This is good news: the Metro Area is growing at a nice clip.
That is good news, right? Well, it depends who you talk to. Most of the growth appears to be in the outlying exurbs – Blaine, Woodbury, Eden Prairie, Lakeville. The report says the Twin Cities area will add almost 1 million people in the next quarter-century, and unless something changes, like the invention of a magic wand that upgrades the core cities’ housing stock and drops property taxes below the level of Sir Elton’s annual flower bill, most of that growth will go to the suburbs and exurbs.
This troubles those who want a compact metro laced together by mass-transit. Which isn’t going to happen. Even if you did run a line down to Lakeville, the people in Lakeville aren’t going to be headed downtown every day. They’ll work in Lakeville, or some other community on the perimeter of the metro, and even if we build light rail from Lakeville to Blaine, those million people will be here long before it’s finished. I mention this only because the Twin Cities themselves may become increasingly irrelevant to the people in the Twin Cities community, except for an occasional Twins game or night at the Guthrie. If that’s the case, why call it the Twin Cities? Why not find a new name?
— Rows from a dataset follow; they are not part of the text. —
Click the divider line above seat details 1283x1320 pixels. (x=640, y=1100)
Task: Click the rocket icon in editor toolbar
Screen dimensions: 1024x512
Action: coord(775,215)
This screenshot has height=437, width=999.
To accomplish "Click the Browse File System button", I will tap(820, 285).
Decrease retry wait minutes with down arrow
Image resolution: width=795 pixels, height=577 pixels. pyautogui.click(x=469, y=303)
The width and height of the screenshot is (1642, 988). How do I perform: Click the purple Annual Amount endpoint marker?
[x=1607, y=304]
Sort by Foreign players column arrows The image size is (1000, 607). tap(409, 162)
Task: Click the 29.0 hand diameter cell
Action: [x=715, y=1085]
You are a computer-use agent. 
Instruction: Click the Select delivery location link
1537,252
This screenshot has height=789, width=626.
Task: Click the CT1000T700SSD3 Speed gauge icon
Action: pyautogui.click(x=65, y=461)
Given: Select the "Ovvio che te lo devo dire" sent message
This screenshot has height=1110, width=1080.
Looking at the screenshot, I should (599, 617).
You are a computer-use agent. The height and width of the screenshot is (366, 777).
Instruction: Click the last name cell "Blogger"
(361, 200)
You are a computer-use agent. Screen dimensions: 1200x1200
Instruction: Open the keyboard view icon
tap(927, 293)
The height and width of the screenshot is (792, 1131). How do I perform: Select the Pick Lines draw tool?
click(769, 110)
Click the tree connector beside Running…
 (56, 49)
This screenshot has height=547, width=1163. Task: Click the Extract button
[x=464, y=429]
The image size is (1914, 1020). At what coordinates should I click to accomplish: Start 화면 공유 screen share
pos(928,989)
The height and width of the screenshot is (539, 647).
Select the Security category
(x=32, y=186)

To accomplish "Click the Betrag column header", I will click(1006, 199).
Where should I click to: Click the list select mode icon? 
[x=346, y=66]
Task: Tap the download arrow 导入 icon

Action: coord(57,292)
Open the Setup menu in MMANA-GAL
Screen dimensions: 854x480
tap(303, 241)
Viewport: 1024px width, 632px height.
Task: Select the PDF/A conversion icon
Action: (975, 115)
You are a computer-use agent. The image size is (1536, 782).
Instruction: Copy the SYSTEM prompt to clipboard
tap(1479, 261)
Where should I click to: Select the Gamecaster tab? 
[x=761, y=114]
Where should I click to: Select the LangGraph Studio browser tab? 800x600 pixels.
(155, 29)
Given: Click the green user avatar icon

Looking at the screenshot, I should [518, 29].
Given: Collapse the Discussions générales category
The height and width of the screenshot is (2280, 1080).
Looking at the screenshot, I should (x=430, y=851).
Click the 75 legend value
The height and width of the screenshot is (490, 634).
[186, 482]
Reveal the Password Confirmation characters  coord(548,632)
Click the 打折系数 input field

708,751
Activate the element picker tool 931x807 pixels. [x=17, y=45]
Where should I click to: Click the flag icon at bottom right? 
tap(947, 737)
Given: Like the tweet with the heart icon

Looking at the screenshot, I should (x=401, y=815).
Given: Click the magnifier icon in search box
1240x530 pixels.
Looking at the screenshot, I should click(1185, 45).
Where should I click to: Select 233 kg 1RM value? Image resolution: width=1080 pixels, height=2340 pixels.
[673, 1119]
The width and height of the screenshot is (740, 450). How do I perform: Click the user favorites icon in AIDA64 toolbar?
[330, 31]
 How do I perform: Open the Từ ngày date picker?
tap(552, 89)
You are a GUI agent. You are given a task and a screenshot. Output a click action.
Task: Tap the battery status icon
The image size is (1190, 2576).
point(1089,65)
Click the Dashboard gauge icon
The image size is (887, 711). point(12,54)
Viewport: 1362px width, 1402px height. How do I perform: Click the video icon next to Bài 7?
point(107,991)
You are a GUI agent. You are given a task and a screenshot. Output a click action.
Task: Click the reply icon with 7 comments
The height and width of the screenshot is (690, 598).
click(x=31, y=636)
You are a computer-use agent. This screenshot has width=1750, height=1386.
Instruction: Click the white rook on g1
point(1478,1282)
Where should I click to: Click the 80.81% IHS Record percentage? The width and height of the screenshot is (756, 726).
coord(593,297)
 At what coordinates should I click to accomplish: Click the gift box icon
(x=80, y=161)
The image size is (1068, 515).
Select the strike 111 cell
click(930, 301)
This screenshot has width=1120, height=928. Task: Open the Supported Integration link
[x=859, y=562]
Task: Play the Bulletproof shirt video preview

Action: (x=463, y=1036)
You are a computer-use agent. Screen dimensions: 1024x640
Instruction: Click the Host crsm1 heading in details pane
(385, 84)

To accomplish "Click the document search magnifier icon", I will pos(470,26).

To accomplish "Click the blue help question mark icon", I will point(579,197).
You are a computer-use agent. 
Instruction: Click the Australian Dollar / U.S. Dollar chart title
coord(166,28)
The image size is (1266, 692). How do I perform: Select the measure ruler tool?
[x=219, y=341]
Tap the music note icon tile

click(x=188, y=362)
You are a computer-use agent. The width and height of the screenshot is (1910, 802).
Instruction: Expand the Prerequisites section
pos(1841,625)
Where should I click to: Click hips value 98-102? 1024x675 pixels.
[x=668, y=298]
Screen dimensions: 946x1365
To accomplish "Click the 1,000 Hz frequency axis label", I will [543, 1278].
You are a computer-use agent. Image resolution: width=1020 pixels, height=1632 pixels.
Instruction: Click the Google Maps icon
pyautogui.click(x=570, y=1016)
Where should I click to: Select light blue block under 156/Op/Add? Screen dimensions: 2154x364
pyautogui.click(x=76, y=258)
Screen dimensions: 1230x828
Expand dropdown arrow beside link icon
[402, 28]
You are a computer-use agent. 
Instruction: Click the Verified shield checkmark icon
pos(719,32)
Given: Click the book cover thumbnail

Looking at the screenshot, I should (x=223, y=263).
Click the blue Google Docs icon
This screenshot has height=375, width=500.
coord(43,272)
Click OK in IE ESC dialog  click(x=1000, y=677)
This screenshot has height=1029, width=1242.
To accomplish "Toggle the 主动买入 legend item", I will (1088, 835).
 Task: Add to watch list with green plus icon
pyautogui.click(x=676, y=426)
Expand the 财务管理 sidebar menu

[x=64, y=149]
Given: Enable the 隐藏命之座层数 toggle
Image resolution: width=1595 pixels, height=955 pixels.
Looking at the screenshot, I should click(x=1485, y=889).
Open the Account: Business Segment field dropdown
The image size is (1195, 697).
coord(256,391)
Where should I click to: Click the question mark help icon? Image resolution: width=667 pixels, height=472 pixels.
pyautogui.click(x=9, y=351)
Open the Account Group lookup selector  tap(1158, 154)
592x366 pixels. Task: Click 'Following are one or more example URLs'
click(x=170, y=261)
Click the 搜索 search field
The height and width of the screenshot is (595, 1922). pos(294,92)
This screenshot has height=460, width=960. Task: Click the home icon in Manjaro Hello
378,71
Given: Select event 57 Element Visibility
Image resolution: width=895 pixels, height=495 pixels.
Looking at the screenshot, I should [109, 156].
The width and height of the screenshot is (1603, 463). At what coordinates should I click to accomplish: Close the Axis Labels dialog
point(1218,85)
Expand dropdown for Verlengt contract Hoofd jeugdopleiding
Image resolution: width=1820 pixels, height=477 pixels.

No other urban area in America has ever renamed itself. They have good standard brand names, recognized by all. But the “the metro area of the Twin Cities” is the ultimate generic urban-center name. It's like saying "I live in in the Metropolitan Statistical Area," or "Blandysprawl" or some such unevocative moniker. We can do better:
Bunyonopolis
Humphrey Corners
The City of Townsville
WalterMondalia
Zenith Prairie (a nod to Sinclair Lewis)
Funkytown (a nod to Steve Greenberg)
Did I say we could do better? I take that back.


Sprawl
Even if you did run a line down to Lakeville, the people in Lakeville aren’t going to be headed downtown every day. They’ll work in Lakeville, or some other community on the perimeter of the metro...
I think this assumption is false. Most of those suburbs don't have enough jobs to accommodate the large numbers of people moving to them. All the high-rise office buildings and major HQs are closer to the inner-city area. A population explosion like that will eventually create more jobs in the local area (more people = more hospitals and schools and police departments, etc), but the people have to live there first for that to happen.